We generate these scores so our clients don’t have to spend hours creating their own scores with less sophisticated models.
In the end, each of our scoring models takes a form that looks somewhat like the following:
((11.5*A^3) + (0.5*function(B)) + (32.3*function(C)) + (1.2*function(B&D)) + (19.2*function(J&C)) + (17.7*H^1/2) + (.2*function(J)))
In this hypothetical, A might be employee retention, B might be headcount growth, and so on. In reality, they tend to be more complex polynomial equations than the above, but this helps illustrate the point. The role of machine learning in this process is to rapidly run simulations and assist us in determining the appropriate value of the coefficients (11.5 and .5 and 32.3 and so on) to cause the algorithm’s output to match with the training sets. Once it finds the best fitting model, it then applies that formula to all of the other companies in our data sets.
Iteration and Cross-Validation
We output the results of the algorithm and examine performance, looking at measures such as root mean squared error and confusion matrices to identify weaknesses in the quality of the input data, normalization, or training sets, then optimize, then repeat. We apply cross-validation testing to get a good estimate of how our model will generalize to data that our model has not been trained on.
Conclusion (and Room for Improvement)
More data. At the core of this algorithm, there are data inputs, transformations to organize the data, and formulas to create and output these scores. Improvements to the scores are therefore achievable in those same few areas: more data, better transformations, or better formulas.
How do we prioritize our efforts? We follow a golden rule when it comes to machine learning:
There are diminishing returns to formula improvements over time.

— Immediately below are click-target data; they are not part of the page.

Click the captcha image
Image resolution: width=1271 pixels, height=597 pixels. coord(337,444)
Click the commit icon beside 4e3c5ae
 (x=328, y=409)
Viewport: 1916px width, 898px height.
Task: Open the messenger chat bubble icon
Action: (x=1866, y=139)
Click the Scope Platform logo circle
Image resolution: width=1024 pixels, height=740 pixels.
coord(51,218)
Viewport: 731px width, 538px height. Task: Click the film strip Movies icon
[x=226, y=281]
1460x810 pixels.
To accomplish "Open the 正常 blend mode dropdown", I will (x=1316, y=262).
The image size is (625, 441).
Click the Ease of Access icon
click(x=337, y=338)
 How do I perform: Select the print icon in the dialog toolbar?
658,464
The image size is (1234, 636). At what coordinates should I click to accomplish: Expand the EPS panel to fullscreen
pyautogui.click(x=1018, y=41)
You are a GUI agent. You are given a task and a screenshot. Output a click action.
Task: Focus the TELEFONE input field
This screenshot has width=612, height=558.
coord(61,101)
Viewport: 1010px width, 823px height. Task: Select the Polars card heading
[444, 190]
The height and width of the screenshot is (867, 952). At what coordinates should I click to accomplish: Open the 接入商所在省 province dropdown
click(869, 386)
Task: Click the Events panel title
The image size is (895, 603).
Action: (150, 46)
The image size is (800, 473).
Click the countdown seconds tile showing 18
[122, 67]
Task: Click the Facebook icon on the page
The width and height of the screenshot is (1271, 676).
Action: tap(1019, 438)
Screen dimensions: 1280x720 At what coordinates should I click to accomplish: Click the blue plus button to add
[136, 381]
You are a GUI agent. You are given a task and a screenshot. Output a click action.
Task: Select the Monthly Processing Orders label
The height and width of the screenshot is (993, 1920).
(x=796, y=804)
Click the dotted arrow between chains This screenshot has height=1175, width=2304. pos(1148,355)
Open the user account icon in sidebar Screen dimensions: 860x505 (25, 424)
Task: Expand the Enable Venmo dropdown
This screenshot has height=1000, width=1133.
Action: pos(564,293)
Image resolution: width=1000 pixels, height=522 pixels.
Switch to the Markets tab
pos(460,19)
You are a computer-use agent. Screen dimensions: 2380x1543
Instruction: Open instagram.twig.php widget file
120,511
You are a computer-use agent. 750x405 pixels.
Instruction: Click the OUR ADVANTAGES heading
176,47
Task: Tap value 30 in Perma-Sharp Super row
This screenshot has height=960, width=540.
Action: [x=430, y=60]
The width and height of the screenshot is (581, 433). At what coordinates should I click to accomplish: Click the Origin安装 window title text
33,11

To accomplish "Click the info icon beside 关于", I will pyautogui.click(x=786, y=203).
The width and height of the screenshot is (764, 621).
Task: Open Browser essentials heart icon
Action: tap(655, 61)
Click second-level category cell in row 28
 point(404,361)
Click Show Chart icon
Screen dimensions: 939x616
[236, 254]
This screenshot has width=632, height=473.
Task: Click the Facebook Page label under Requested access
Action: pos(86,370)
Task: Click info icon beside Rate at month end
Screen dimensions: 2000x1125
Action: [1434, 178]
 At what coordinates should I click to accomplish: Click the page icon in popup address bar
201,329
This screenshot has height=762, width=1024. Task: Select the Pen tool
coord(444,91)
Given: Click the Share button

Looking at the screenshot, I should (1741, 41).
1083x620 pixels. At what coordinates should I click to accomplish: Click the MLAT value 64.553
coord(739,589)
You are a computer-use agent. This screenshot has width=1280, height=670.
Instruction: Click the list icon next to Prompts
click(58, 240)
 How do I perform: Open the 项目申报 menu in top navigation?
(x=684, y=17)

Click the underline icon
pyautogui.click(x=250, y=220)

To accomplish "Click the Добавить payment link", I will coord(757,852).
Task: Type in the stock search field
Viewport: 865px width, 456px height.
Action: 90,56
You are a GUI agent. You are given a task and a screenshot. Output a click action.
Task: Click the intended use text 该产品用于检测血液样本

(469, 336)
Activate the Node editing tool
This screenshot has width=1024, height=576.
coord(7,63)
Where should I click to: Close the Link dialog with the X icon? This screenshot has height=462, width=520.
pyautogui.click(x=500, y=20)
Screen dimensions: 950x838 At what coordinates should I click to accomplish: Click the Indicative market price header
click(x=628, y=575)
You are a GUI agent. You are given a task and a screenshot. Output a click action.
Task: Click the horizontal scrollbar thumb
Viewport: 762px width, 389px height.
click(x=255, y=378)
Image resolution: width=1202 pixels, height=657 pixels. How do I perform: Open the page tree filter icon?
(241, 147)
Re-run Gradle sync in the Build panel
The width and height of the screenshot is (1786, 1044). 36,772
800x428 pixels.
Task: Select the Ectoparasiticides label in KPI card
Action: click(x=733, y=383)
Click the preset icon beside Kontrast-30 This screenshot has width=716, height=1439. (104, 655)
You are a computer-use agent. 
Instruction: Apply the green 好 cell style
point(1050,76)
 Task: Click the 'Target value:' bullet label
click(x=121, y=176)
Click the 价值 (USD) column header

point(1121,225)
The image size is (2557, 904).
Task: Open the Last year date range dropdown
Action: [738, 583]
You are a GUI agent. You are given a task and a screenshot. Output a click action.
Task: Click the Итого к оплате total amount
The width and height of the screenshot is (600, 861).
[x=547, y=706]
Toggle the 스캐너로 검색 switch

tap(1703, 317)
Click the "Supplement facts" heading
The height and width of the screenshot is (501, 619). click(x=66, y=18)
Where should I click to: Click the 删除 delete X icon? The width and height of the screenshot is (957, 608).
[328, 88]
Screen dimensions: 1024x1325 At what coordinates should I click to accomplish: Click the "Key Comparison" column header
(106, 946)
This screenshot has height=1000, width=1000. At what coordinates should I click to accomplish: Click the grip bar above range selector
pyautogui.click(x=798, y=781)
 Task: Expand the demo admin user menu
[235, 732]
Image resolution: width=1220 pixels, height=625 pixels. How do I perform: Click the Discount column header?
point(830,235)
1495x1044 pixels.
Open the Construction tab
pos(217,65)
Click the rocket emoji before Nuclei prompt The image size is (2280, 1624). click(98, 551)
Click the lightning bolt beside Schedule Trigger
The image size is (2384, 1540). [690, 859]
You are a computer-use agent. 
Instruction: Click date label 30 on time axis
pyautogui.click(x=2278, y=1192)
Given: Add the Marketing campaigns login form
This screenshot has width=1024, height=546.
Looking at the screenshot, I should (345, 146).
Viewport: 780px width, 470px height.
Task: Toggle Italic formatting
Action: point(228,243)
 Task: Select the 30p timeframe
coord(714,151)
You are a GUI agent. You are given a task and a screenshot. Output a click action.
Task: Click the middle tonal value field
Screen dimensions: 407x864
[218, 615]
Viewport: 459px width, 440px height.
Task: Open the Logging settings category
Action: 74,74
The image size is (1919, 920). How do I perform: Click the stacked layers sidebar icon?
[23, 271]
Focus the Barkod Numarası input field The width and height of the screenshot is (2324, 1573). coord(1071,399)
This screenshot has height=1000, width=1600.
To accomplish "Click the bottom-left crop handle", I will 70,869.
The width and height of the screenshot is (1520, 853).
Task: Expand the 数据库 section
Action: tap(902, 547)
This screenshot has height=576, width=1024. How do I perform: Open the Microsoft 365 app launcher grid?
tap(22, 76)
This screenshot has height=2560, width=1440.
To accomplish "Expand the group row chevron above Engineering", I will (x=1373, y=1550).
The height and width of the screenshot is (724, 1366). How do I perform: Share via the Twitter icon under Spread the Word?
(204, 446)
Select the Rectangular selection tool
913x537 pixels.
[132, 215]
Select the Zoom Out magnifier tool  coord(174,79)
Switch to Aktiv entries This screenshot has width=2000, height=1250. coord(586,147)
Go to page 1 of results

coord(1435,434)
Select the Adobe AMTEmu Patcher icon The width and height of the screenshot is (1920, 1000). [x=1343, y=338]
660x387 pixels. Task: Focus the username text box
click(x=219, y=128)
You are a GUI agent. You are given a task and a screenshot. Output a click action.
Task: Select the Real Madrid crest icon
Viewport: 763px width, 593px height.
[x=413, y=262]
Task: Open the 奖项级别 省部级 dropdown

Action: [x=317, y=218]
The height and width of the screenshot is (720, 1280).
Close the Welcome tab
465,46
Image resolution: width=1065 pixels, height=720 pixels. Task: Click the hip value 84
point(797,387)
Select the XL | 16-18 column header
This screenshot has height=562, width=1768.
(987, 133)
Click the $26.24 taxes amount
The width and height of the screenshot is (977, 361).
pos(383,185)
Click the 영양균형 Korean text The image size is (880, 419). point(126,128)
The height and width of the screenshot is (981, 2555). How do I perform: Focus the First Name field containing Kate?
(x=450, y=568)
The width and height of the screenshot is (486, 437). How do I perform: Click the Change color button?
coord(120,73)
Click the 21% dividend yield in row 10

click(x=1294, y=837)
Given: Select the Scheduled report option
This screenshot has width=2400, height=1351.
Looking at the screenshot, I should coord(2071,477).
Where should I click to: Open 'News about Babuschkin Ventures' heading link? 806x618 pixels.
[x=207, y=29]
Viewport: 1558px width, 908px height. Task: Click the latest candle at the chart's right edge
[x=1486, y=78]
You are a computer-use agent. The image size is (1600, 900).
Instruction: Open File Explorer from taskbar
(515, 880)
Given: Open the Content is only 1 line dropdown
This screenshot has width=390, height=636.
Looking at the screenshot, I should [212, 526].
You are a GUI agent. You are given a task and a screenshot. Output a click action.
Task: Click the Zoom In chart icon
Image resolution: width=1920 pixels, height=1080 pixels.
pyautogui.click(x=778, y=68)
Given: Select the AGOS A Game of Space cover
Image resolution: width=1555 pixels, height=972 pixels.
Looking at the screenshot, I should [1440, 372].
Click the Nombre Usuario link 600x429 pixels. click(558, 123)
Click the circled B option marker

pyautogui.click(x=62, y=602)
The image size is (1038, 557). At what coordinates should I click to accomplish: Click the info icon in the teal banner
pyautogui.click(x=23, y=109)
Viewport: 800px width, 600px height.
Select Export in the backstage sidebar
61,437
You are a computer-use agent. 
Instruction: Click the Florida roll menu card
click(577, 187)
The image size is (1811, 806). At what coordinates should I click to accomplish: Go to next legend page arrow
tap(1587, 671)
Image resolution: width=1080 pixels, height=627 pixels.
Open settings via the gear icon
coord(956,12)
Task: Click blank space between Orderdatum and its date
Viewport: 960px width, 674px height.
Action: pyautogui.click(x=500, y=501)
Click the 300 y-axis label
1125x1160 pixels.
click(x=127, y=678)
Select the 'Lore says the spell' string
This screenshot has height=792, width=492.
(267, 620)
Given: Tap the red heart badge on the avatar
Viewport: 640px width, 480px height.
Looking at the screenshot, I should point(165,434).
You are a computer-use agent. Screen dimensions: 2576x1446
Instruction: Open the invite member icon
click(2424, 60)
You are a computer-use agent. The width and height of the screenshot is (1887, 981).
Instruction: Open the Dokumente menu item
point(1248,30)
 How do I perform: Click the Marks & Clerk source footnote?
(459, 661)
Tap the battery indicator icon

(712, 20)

Tweaking a score’s algorithm to crunch the same data set may yield a 1% improvement in its accuracy (which we measure using our training sets). In contrast, adding a new and proprietary feature to the data set might yield an improvement of 5% or 10%. This has been reinforced by our previous work in machine learning and statistics, our own internal iterations and testing, and interviews with our advisors and customers.
As a result, we actually put more effort into collecting more proprietary data than we do fine-tuning our training sets and the polynomial equations or linear regressions that calculate our scores (although we do lots of that, too). Knowing where to start can be tough, so we prioritize our new data collection initiatives by their expected contribution to our score quality.